A handful of years later, the town of Anzar has become the stomping grounds for all manner of cults, eccentrics, earth religions, and communal living. Presiding over the town from the luxe frivolity of their family manor, the Hasleys have ruled Anzar for generations. Their grip on the town is threatened by the rise of the working class, and their union with the itinerant population. Meanwhile, Paulette has taken up residence in the home of Johnny Hasley, a wealthy faux-socialist poseur, hoping to become his wife. Her plans are complicated by boot-prints in the garden signaling the arrival of Kenneth, who carries with him a dark secret that poses a grave threat to both of them.
In Anzar's cracked mirror, Californian freakiness meets Victorian preoccupations with the domestic, pollution and filth, haunted houses, fringe societies, living death, spiritualism, vampiric women, and class parasites.
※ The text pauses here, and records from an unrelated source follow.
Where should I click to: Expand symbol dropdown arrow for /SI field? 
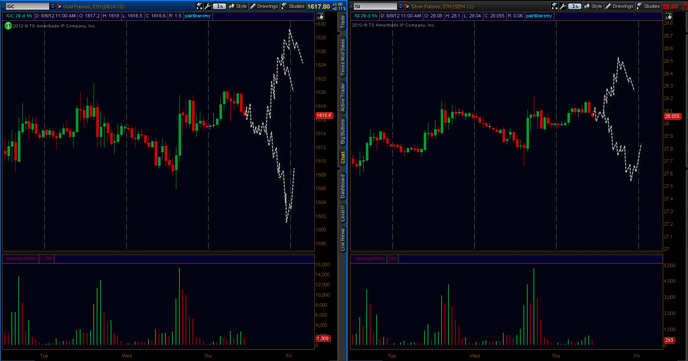pyautogui.click(x=401, y=6)
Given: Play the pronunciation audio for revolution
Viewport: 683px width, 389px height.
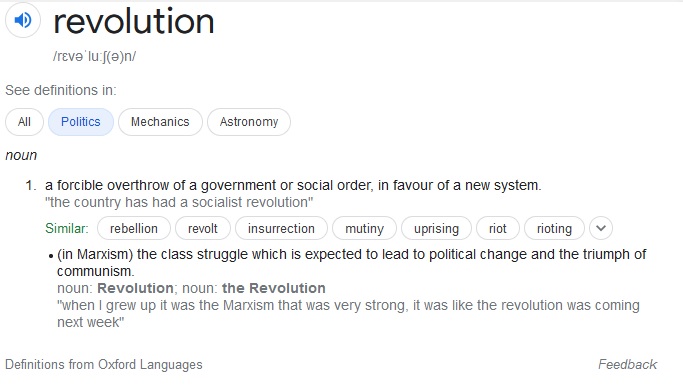Looking at the screenshot, I should point(23,20).

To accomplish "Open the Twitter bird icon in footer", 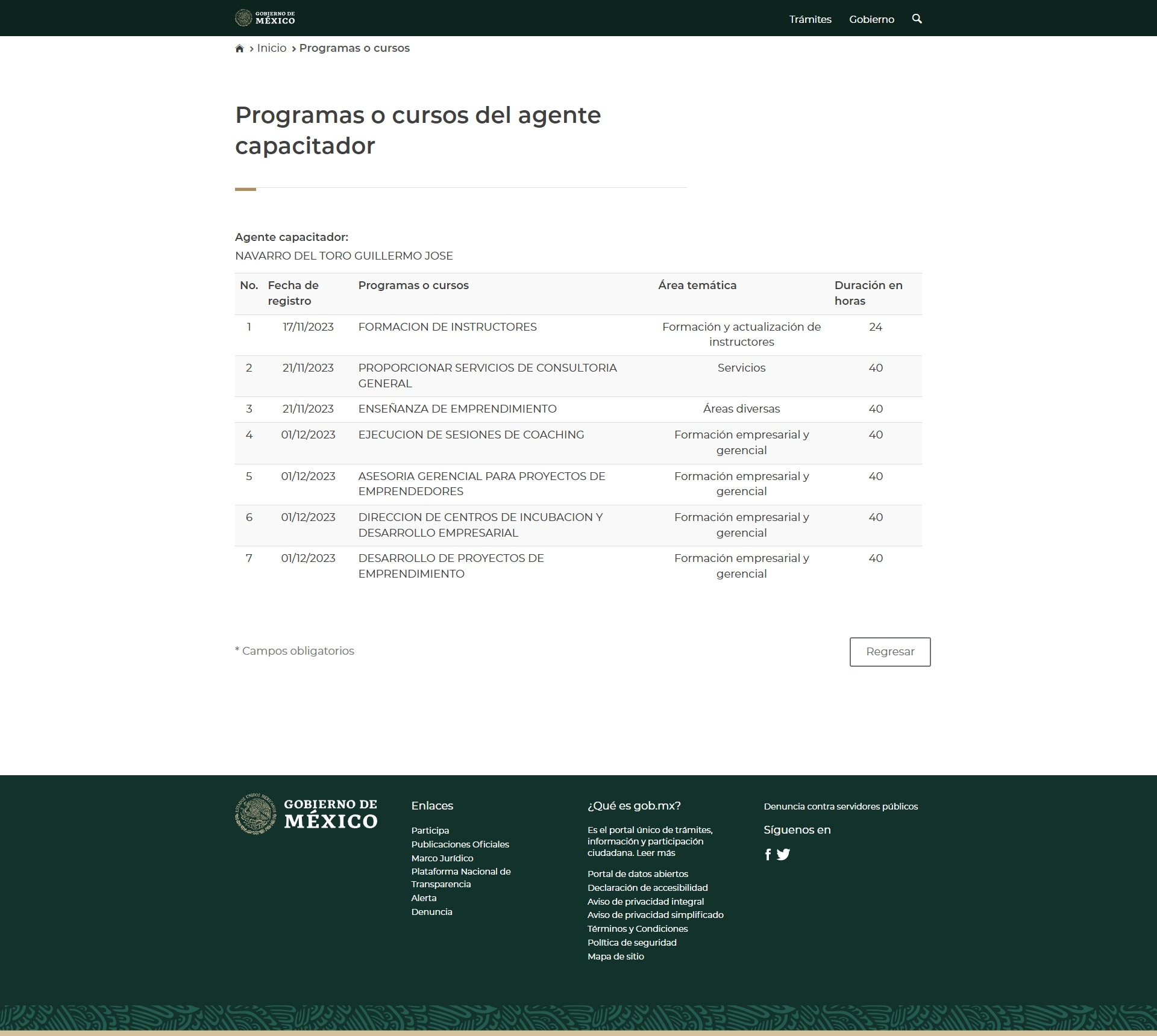I will coord(783,854).
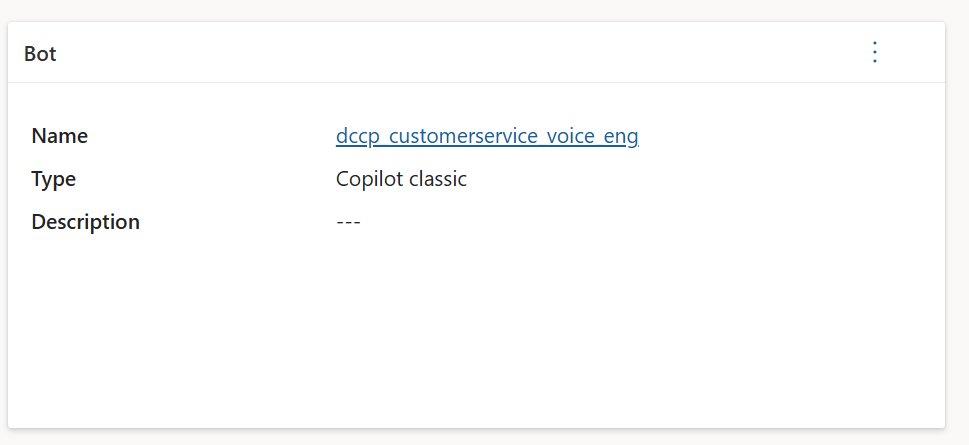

Acid Green Velvet is a surreal powder keg of nihilism, fathers and their failures, manifest destiny, and American identity, penned in rapturous prose by the fiercest writer of her generation.
About the Author
GRACE KRILANOVICH is the author of The Orange Eats Creeps, a finalist for The Believer Book Award and the Indie Booksellers' Choice Award in 2010, and reissued in 2025 for Two Dollar Radio's New Classics series. Her work has appeared in Black Clock, The Rumpus, The Comics Journal, Los Angeles Review of Books, and elsewhere. She was a National Book Foundation "5 Under 35" honoree in 2010. She lives in Los Angeles.